Senate OKs giving Obama fast-track trade authority
Washington — The Republican-led Senate has handed President Barack Obama a major victory by approving his request for enhanced trade negotiating authority.
The bill now faces a tough battle in the House.
The Senate voted 62-37 Friday to endorse Obama’s request for “fast-track” negotiating authority. It would let him present trade agreements that Congress can ratify or reject, but not change.
Obama says fast track would improve chances for a long-negotiated trade deal with 11 other Pacific Rim nations.
Labor unions and many liberals oppose the bill. They say free-trade deals send U.S. jobs overseas.
Obama lobbied hard on trade. He phoned numerous senators, and repeatedly sent top aides to talk with lawmakers. He says U.S. products must reach more foreign markets.
Most Senate Democrats opposed the bill.
Earlier Friday, the Senate voted down an amendment proposed by Sens. Debbie Stabenow, D-Lansing, and Rob Portman, R-Ohio, to require any future trade agreement include enforceable provisions cracking down on foreign currency manipulation.
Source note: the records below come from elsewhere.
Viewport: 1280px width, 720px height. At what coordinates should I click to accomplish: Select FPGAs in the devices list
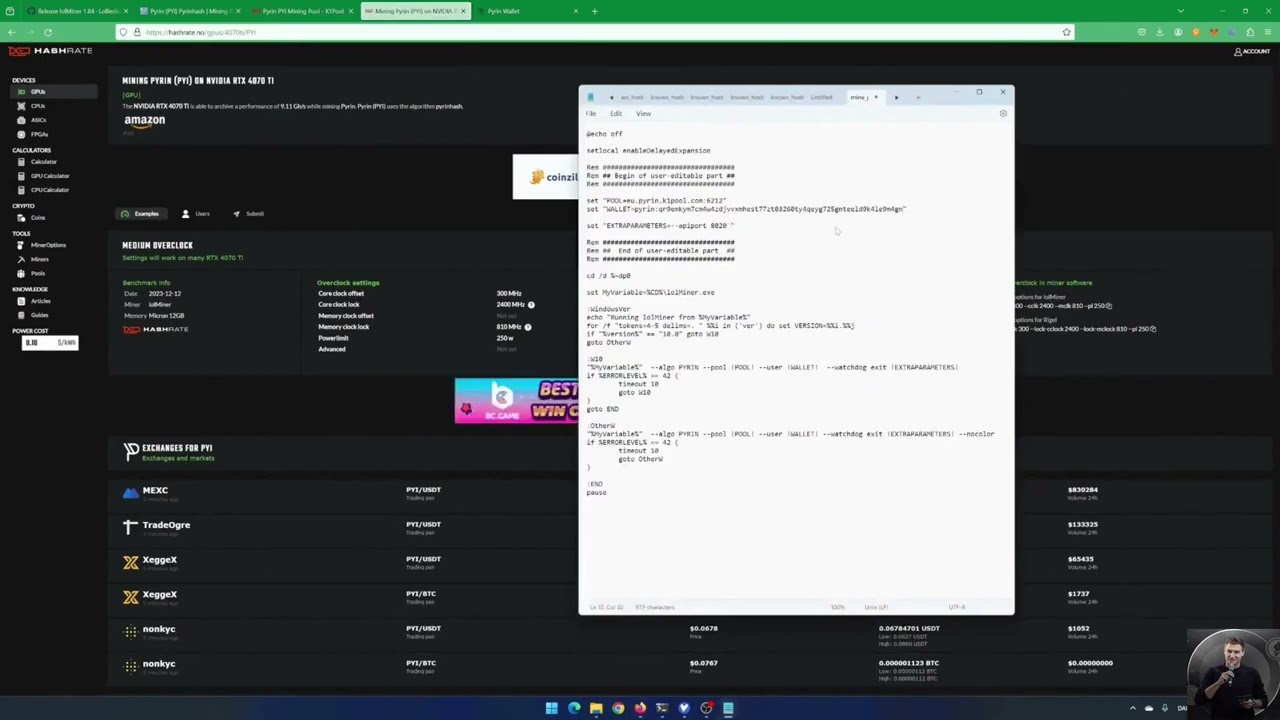pyautogui.click(x=22, y=134)
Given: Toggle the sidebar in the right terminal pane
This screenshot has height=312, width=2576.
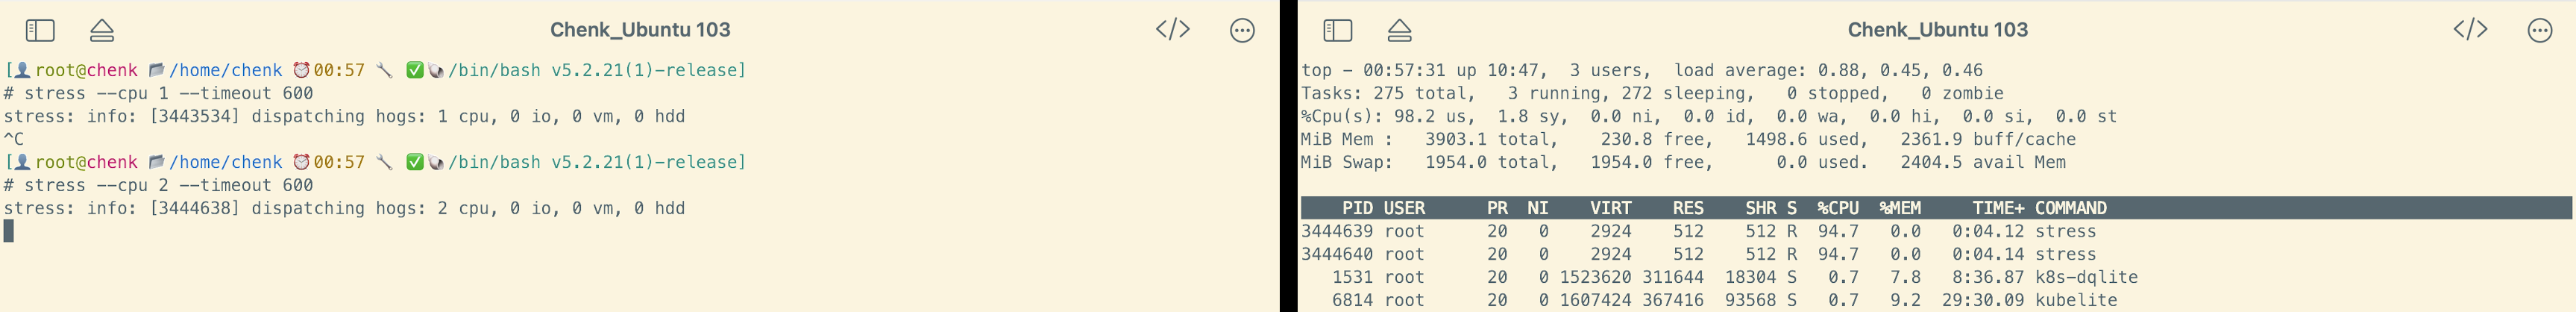Looking at the screenshot, I should coord(1337,31).
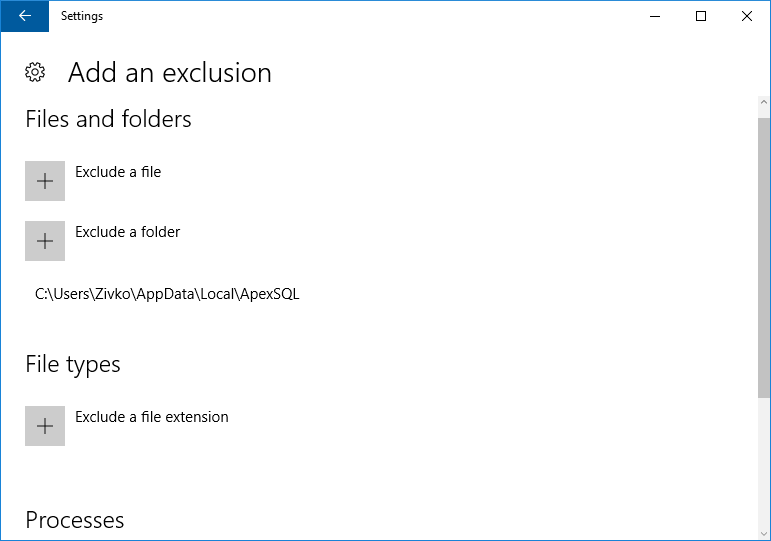771x541 pixels.
Task: Click the scrollbar track below the thumb
Action: click(764, 470)
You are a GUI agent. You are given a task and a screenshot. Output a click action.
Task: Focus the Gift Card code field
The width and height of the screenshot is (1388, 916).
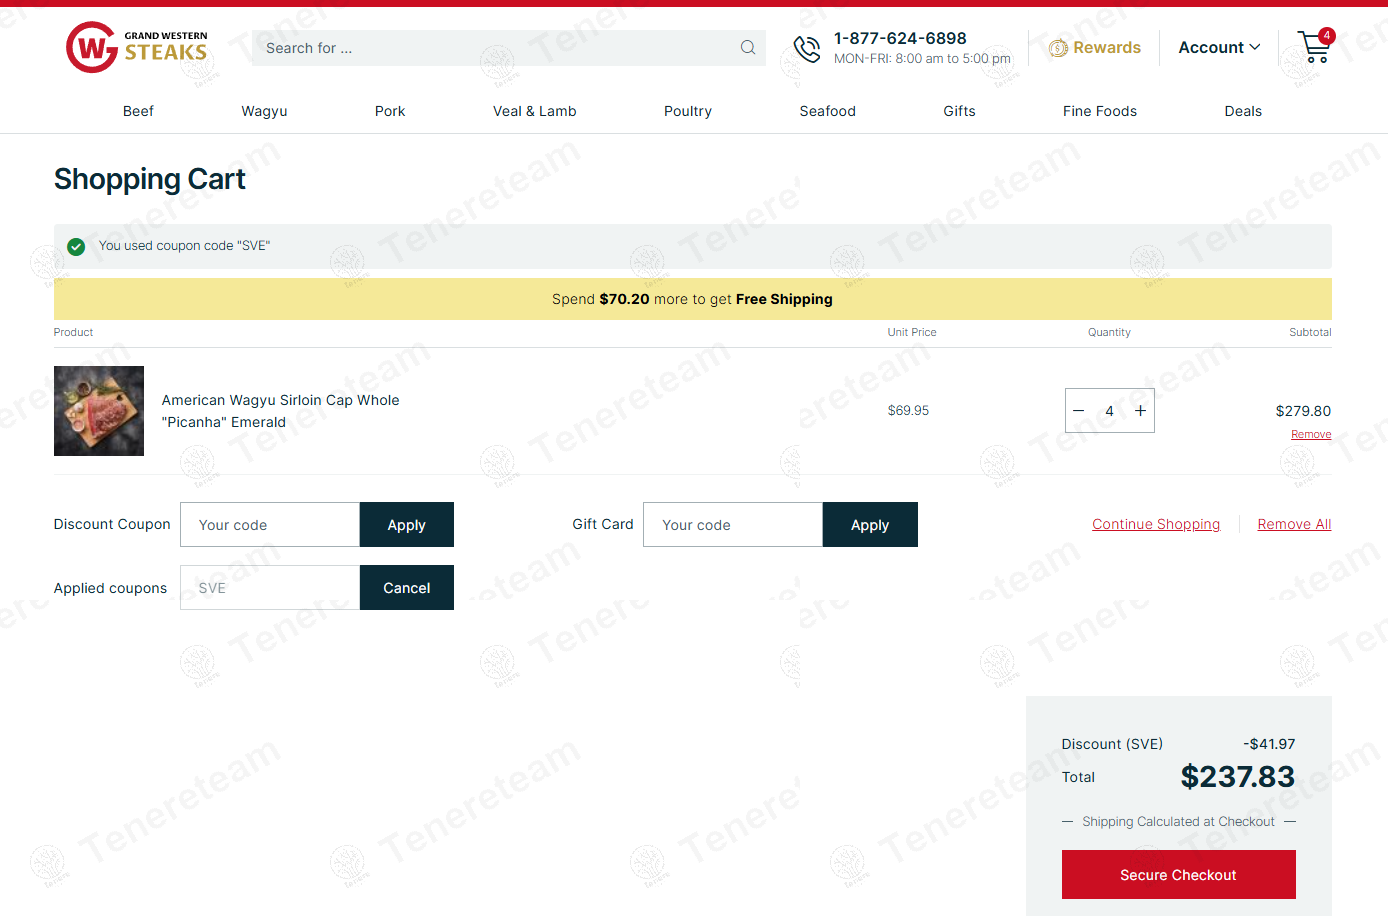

“If this fast track trade bill passes the Senate, it is deeply disturbing that it will not include language needed to protect American workers and businesses,” Stabenow said in a statement.
Legislation to prevent a lapse in the anti-terror Patriot Act still awaited action by lawmakers who covetously eyed a weeklong vacation.
Senate Majority Leader Mitch McConnell of Kentucky, Obama’s indispensable ally on the trade bill, saw things differently than the White House on the Patriot Act legislation.
The disagreement centered on a House-passed provision to eliminate the National Security Agency’s ability to collect mass telephone records of Americans. Instead, the material would remain with phone companies, with government searches of the information allowed by court order on a case-by-case basis.
“The untried — and as of yet, nonexistent — bulk-collection system envisioned under that bill would be slower and more cumbersome than the one that currently helps keep us safe,” McConnell said.